PROBLEM STATEMENT => Each line in the records below, from the one that contains "This screenshot has width=210, height=132." to the one that contains "The image size is (636, 480).", should be reproduced exactly, the first and last included.

SUPPLIED DATA =>
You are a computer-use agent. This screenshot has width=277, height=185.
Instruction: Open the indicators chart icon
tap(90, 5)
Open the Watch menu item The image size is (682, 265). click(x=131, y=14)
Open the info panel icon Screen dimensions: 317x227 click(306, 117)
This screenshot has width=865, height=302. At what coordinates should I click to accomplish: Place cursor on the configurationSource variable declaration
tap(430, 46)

...

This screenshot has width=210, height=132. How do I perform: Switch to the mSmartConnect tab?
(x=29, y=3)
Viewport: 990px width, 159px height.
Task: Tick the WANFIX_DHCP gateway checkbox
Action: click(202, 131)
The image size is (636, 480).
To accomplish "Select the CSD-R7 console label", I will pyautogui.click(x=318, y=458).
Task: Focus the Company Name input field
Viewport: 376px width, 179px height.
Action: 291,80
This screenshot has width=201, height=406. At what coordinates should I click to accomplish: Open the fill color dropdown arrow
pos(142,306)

SOLUTION TO THIS PROBLEM =>
This screenshot has width=210, height=132. How do I perform: Switch to the mSmartConnect tab?
(x=29, y=3)
Viewport: 990px width, 159px height.
Task: Tick the WANFIX_DHCP gateway checkbox
Action: click(202, 131)
The image size is (636, 480).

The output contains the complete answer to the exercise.